The dust has settled from the Goldendale Rodeo, and what a fun-filled weekend it was. There were a lot of locals who were eager to compete in front of the hometown crowd to try to win big. They all did their very best representing the county, but in the end there were six locals who took home a check. Jim Jack Davenport, Mike Thiele, Tayler Bradley, Danny Alires, Jarin Ladiges, and Evan Olinger all heard the crowd cheer after they made their runs that earned them a place in the winner’s circle.
Jim Jack Davenport and Mike Thiele both competed in the same event, cow milking, and were the only two competitors to get a time. In the cow milking, each person calls for their cow, ropes it, and get her slowed down with the help of their mugger. Then they take their glass bottle, milk the cow, and race to the flagger. The flagger inspects the bottle to make sure they have milk; if they do, they get their time. Jim Jack was the fastest with a time of 25.80 seconds and Mike was the second fastest with a time of 27. 40 seconds. For both these cowboys, roping wild cows is something they do all the time when they check on their own cows on the ranch, so this is nothing new to them.
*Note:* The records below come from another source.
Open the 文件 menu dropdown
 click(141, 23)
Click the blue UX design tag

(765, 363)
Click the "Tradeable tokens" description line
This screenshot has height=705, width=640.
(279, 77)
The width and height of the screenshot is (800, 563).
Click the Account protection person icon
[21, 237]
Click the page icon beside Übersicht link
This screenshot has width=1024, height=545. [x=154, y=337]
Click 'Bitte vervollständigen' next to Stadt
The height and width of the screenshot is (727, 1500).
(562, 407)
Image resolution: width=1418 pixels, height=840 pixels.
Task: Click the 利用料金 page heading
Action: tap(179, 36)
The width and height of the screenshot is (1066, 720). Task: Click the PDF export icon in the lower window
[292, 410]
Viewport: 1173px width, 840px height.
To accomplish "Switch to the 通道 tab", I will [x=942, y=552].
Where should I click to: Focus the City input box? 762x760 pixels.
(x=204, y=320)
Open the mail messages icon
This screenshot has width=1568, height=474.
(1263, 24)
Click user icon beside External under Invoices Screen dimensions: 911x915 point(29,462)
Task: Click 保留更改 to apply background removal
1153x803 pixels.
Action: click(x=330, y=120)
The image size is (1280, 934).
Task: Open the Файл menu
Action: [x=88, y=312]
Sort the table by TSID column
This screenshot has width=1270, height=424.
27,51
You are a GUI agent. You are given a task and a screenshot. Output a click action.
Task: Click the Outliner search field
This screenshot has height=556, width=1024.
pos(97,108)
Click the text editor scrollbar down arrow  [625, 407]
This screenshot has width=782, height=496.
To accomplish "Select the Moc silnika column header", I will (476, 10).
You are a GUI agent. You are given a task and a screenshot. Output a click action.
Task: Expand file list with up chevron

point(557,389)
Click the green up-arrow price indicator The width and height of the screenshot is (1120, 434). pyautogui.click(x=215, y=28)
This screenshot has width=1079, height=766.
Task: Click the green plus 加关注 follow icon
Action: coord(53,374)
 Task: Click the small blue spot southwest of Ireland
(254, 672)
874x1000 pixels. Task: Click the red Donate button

Danny Alires competed in a totally different event. His involved a wild ride on a bucking horse, for what is known as saddle bronc riding. Danny put a saddle on a horse in the bucking chute, attached a rein to a halter on the horse, and then sat in the saddle. He made adjustments to his grip on the rein, bore down, and nodded his head. After the horse was set loose, Danny rode for eight seconds and then got off. The judges gave him a score based on his ride and how well the horse bucked. He ended up with a score of 83, putting him second place in the whole event.
Back to the roping chutes, where yours truly backed into the box to compete in the breakaway roping. This event at Goldendale is always fun because the calves they rope are fresh and have never been roped in a rodeo before. The point of this event is to rope the calf the fastest possible without breaking the barrier. The roper leaves the box, ropes the calf around the neck, and then the rope breaks off the saddle where it was tied on. I ended up being the fastest with a time of 2.7 seconds, winning the event with two other girls who tied with the same time. I always love this rodeo—the fresh calves make for a great roping contest, and I love that my whole family can watch me compete.
Let’s stay at roping chutes and talk about the equally speedy event of team roping. In this event, two ropers will try to catch their steer as fast as possible. The header ropes the horns and turns the steer for the heeler to try and catch both back feet in his loop. Evan Olinger and his partner were able to catch their steer in 5.50 seconds, taking home the second-place check. Evan set a goal at the beginning of the year to win the county saddle. This rodeo counted for the saddle; he says, “I practiced a lot and always had it on my mind.” In the end, this second-place check helped him earn that saddle.
Lastly, we cannot forget about Jarin Ladiges who competed in the steer wrestling. Jarin is not new to this event as he competes in it often all over the Northwest. In the steer wrestling, the competitor calls for his steer, catches him by the horns, and flips him to his side with all four legs sticking out—it can get fast and sometimes wild. Jarin called for his steer, got off his horse, and flipped him quickly. He did break the barrier, making his time 14.80 seconds, but he was still able to get a check from the rodeo.
What a great group of local competitors who were able to get a piece of the pot at the Klickitat County Rodeo! We already can’t wait to watch all the locals compete next year in the 2022 Rodeo.